In most cases, such recirculation circuits require a low head pressure to achieve a high flow rate. Axial flow pumps, in which a propeller-type impeller is mounted axially with the fluid flow, are commonly used to meet these duty conditions.
Unlike some other pump designs, axial flow pumps have a relatively narrow safe operating envelope, which is close to a given pump’s Best Efficiency Point (BEP). Operating a pump outside this safe range can result in higher energy consumption, vibration, noise, accelerated wear or even catastrophic pump failure.
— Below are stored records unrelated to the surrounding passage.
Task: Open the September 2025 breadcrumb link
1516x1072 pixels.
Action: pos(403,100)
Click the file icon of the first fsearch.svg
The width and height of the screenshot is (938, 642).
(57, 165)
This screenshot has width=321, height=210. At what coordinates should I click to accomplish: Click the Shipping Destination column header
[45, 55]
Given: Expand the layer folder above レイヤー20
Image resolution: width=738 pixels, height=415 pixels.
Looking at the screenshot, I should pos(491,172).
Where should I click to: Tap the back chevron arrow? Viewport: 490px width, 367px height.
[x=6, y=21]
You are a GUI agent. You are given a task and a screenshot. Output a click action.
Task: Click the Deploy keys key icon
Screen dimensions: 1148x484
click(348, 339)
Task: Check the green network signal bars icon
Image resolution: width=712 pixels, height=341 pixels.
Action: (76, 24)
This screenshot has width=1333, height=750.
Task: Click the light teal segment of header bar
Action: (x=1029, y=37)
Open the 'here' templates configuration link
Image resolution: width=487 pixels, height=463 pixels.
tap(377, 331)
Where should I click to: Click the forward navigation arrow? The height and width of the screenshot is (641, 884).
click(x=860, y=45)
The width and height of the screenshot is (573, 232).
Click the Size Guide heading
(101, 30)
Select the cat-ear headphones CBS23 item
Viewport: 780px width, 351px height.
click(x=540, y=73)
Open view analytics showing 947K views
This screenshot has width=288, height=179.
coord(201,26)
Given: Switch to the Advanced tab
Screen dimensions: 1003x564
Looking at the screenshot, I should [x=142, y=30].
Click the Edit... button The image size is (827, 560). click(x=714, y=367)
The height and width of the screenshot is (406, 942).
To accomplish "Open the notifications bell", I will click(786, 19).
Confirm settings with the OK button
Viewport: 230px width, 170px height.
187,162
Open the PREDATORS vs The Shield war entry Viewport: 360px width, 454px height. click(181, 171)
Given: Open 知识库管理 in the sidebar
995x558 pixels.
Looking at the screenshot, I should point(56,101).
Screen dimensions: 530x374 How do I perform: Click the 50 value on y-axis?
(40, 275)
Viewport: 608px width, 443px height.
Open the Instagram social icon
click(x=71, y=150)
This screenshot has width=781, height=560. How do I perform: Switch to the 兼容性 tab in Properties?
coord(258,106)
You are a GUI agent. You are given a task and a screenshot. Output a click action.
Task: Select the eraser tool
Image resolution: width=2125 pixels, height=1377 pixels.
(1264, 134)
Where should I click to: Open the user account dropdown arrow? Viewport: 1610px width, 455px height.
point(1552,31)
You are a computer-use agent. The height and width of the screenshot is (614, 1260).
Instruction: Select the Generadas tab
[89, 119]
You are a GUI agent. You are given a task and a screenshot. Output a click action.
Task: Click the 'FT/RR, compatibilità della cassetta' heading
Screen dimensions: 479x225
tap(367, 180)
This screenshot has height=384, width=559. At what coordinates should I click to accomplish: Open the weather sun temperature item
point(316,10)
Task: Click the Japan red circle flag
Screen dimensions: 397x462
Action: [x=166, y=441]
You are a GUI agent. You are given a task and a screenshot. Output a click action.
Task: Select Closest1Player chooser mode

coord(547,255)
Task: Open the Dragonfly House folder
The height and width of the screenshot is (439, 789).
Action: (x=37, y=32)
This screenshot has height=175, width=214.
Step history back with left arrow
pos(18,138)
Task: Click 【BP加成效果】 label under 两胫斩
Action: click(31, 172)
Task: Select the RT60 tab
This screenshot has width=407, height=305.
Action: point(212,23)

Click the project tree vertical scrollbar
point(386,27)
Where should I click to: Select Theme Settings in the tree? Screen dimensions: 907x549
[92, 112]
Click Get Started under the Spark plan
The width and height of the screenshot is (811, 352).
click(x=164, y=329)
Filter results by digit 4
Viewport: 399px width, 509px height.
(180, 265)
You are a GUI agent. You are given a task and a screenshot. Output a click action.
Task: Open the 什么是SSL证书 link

In evaporation and crystallization applications, several factors can lead to a properly-specified pump departing from its optimum operating conditions. In particular, high temperatures can cause build-up of scale inside the heat exchanger tubes. This increases pressure losses and results in shifting the operating point of the pump back in flow. Such closed-loop circuits are built without flow rate instrumentation, and contrary to most pump designs, the energy consumption of an axial flow pump will rise as the flow rate falls.
To avoid process problems or premature pump failure due to the scaling phenomena, operators should take appropriate measures to monitor and mitigate its effects. Normally scheduled boil-outs using a weak acid or hot water are employed to descale the evaporator loop.
Axial flow pumps can be configured to accommodate flow in either end suction or top suction, thus in either direction to suit the installation/process. Changes to the propeller and rotation direction achieve the desired flow direction. Evaporation/crystallization processes involve elevated temperatures, so the equipment needs to also accommodate thermal expansion. Axial flow pumps can therefore be installed hung in the pipe or base-mounted on the ground with spring bases or with expansion joints on the suction and discharge flanges.
Axial flow pumps can be designed for horizontal or vertical installations and they can be driven directly by a motor, or to achieve the final required pump speed, via a v-belt drive or gearbox. The best configuration for a given application is usually determined by the process layout of the plant and the preferences of the owner to best support ease of maintenance.
Pump wear that occurs at the outside tip of the propeller, opening the clearance between the propeller and wear ring of the elbow, will result in decreased head performance and cause a reduction of the specified flow rate. Thus, it is important to monitor this clearance and to change components as needed to maintain proper clearances set by the pump manufacturer.
Sulzer has technical knowledge and proven experience in evaluating and upgrading existing axial flow pump installations in the field, achieving improvements in the process and equipment reliability for end users. Contact Sulzer for a free evaluation.
The simplicity, efficiency and reliability of axial flow pumps make them ideal for evaporation and crystallization applications, which often involve demanding environments and heavy-duty cycles. To perform at their best, however, these pumps need to operate as designed. This requires careful attention to changes in process conditions, and proper pump maintenance.